* [Exercise requirements]: Reproduce each of the entries below word for word, keeping their order.

* [Records to use]:
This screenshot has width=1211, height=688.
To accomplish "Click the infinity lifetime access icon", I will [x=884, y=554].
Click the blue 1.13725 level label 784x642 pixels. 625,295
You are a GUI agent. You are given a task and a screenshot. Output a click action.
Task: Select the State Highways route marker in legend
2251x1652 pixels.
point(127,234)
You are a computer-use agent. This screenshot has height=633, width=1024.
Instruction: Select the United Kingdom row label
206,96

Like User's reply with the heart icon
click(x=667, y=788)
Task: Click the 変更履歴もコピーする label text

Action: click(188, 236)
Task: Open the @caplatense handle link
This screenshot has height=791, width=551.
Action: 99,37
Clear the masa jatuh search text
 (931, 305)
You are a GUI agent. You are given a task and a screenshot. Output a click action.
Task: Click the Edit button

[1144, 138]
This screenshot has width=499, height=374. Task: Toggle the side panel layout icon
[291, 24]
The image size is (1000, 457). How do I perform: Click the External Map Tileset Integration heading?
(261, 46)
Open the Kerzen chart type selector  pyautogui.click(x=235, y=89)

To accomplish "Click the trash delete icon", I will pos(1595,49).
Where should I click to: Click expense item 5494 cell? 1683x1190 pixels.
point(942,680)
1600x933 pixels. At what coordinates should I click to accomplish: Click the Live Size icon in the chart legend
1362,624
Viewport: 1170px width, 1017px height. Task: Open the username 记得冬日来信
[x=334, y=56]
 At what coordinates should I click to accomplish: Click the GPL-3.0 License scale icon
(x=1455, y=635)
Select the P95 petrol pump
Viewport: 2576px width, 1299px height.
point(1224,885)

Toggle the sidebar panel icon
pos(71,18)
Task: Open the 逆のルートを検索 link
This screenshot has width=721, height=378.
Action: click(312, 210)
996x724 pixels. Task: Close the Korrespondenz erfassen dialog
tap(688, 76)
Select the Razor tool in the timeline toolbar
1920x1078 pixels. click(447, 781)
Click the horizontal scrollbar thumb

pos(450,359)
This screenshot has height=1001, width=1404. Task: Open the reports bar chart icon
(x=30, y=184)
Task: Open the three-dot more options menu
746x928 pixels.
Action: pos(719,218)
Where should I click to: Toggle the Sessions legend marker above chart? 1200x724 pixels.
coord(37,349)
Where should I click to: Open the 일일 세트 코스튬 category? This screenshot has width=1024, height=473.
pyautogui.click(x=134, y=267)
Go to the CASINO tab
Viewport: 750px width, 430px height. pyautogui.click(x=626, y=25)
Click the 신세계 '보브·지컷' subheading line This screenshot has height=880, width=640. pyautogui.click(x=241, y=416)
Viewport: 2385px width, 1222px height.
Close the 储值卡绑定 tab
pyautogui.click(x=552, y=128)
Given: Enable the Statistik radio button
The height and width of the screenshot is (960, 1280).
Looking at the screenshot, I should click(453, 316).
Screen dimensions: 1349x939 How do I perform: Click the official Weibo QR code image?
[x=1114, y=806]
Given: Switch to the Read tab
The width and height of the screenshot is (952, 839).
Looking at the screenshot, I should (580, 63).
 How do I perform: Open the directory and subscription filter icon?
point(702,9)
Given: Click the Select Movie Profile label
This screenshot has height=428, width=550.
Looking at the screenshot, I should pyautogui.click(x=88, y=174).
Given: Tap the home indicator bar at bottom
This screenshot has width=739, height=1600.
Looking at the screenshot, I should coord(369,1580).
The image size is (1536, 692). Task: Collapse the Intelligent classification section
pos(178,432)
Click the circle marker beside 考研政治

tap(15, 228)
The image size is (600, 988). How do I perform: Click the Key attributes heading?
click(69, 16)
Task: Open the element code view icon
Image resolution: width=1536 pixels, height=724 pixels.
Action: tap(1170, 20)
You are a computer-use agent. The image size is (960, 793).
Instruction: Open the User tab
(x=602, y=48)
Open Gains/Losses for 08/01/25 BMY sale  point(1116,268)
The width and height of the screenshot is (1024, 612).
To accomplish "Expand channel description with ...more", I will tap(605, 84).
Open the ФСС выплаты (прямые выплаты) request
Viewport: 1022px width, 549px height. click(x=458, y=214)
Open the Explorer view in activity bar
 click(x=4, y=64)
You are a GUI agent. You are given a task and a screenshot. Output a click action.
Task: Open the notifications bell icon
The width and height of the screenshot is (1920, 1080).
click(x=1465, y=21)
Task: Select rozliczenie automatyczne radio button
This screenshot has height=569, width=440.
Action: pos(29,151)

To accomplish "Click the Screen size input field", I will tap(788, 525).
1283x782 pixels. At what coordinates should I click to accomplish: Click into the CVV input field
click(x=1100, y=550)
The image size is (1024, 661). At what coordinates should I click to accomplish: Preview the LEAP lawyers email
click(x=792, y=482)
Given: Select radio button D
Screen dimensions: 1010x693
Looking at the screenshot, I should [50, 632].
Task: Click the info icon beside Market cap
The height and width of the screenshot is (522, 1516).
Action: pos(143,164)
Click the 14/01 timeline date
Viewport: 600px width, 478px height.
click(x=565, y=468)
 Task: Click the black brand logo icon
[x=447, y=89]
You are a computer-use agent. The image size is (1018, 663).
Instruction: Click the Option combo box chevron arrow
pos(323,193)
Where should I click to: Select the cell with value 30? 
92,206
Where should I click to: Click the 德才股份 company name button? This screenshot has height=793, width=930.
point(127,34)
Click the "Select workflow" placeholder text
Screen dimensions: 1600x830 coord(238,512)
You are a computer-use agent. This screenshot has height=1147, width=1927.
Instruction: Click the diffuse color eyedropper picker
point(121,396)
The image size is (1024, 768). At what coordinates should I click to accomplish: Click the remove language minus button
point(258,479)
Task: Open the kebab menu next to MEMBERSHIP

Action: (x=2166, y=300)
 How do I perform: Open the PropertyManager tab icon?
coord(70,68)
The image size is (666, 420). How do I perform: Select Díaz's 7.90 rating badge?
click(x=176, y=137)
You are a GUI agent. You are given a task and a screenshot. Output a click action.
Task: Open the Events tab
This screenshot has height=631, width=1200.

* [Result below]:
This screenshot has width=1211, height=688.
To accomplish "Click the infinity lifetime access icon", I will [x=884, y=554].
Click the blue 1.13725 level label 784x642 pixels. 625,295
You are a GUI agent. You are given a task and a screenshot. Output a click action.
Task: Select the State Highways route marker in legend
2251x1652 pixels.
point(127,234)
You are a computer-use agent. This screenshot has height=633, width=1024.
Instruction: Select the United Kingdom row label
206,96

Like User's reply with the heart icon
click(x=667, y=788)
Task: Click the 変更履歴もコピーする label text

Action: click(188, 236)
Task: Open the @caplatense handle link
This screenshot has height=791, width=551.
Action: 99,37
Clear the masa jatuh search text
 (931, 305)
You are a GUI agent. You are given a task and a screenshot. Output a click action.
Task: Click the Edit button

[1144, 138]
This screenshot has width=499, height=374. Task: Toggle the side panel layout icon
[291, 24]
The image size is (1000, 457). How do I perform: Click the External Map Tileset Integration heading?
(261, 46)
Open the Kerzen chart type selector  pyautogui.click(x=235, y=89)

To accomplish "Click the trash delete icon", I will pos(1595,49).
Where should I click to: Click expense item 5494 cell? 1683x1190 pixels.
point(942,680)
1600x933 pixels. At what coordinates should I click to accomplish: Click the Live Size icon in the chart legend
1362,624
Viewport: 1170px width, 1017px height. Task: Open the username 记得冬日来信
[x=334, y=56]
 At what coordinates should I click to accomplish: Click the GPL-3.0 License scale icon
(x=1455, y=635)
Select the P95 petrol pump
Viewport: 2576px width, 1299px height.
point(1224,885)

Toggle the sidebar panel icon
pos(71,18)
Task: Open the 逆のルートを検索 link
This screenshot has width=721, height=378.
Action: click(312, 210)
996x724 pixels. Task: Close the Korrespondenz erfassen dialog
tap(688, 76)
Select the Razor tool in the timeline toolbar
1920x1078 pixels. click(447, 781)
Click the horizontal scrollbar thumb

pos(450,359)
This screenshot has height=1001, width=1404. Task: Open the reports bar chart icon
(x=30, y=184)
Task: Open the three-dot more options menu
746x928 pixels.
Action: pos(719,218)
Where should I click to: Toggle the Sessions legend marker above chart? 1200x724 pixels.
coord(37,349)
Where should I click to: Open the 일일 세트 코스튬 category? This screenshot has width=1024, height=473.
pyautogui.click(x=134, y=267)
Go to the CASINO tab
Viewport: 750px width, 430px height. pyautogui.click(x=626, y=25)
Click the 신세계 '보브·지컷' subheading line This screenshot has height=880, width=640. pyautogui.click(x=241, y=416)
Viewport: 2385px width, 1222px height.
Close the 储值卡绑定 tab
pyautogui.click(x=552, y=128)
Given: Enable the Statistik radio button
The height and width of the screenshot is (960, 1280).
Looking at the screenshot, I should click(453, 316).
Screen dimensions: 1349x939 How do I perform: Click the official Weibo QR code image?
[x=1114, y=806]
Given: Switch to the Read tab
The width and height of the screenshot is (952, 839).
Looking at the screenshot, I should (580, 63).
 How do I perform: Open the directory and subscription filter icon?
point(702,9)
Given: Click the Select Movie Profile label
This screenshot has height=428, width=550.
Looking at the screenshot, I should pyautogui.click(x=88, y=174).
Given: Tap the home indicator bar at bottom
This screenshot has width=739, height=1600.
Looking at the screenshot, I should coord(369,1580).
The image size is (1536, 692). Task: Collapse the Intelligent classification section
pos(178,432)
Click the circle marker beside 考研政治

tap(15, 228)
The image size is (600, 988). How do I perform: Click the Key attributes heading?
click(69, 16)
Task: Open the element code view icon
Image resolution: width=1536 pixels, height=724 pixels.
Action: tap(1170, 20)
You are a computer-use agent. The image size is (960, 793).
Instruction: Open the User tab
(x=602, y=48)
Open Gains/Losses for 08/01/25 BMY sale  point(1116,268)
The width and height of the screenshot is (1024, 612).
To accomplish "Expand channel description with ...more", I will tap(605, 84).
Open the ФСС выплаты (прямые выплаты) request
Viewport: 1022px width, 549px height. click(x=458, y=214)
Open the Explorer view in activity bar
 click(x=4, y=64)
You are a GUI agent. You are given a task and a screenshot. Output a click action.
Task: Open the notifications bell icon
The width and height of the screenshot is (1920, 1080).
click(x=1465, y=21)
Task: Select rozliczenie automatyczne radio button
This screenshot has height=569, width=440.
Action: pos(29,151)

To accomplish "Click the Screen size input field", I will tap(788, 525).
1283x782 pixels. At what coordinates should I click to accomplish: Click into the CVV input field
click(x=1100, y=550)
The image size is (1024, 661). At what coordinates should I click to accomplish: Preview the LEAP lawyers email
click(x=792, y=482)
Given: Select radio button D
Screen dimensions: 1010x693
Looking at the screenshot, I should [50, 632].
Task: Click the info icon beside Market cap
The height and width of the screenshot is (522, 1516).
Action: pos(143,164)
Click the 14/01 timeline date
Viewport: 600px width, 478px height.
click(x=565, y=468)
 Task: Click the black brand logo icon
[x=447, y=89]
You are a computer-use agent. The image size is (1018, 663).
Instruction: Click the Option combo box chevron arrow
pos(323,193)
Where should I click to: Select the cell with value 30? 
92,206
Where should I click to: Click the 德才股份 company name button? This screenshot has height=793, width=930.
point(127,34)
Click the "Select workflow" placeholder text
Screen dimensions: 1600x830 coord(238,512)
You are a computer-use agent. This screenshot has height=1147, width=1927.
Instruction: Click the diffuse color eyedropper picker
point(121,396)
The image size is (1024, 768). At what coordinates should I click to accomplish: Click the remove language minus button
point(258,479)
Task: Open the kebab menu next to MEMBERSHIP

Action: (x=2166, y=300)
 How do I perform: Open the PropertyManager tab icon?
coord(70,68)
The image size is (666, 420). How do I perform: Select Díaz's 7.90 rating badge?
click(x=176, y=137)
You are a GUI agent. You are given a task and a screenshot. Output a click action.
Task: Open the Events tab
This screenshot has height=631, width=1200.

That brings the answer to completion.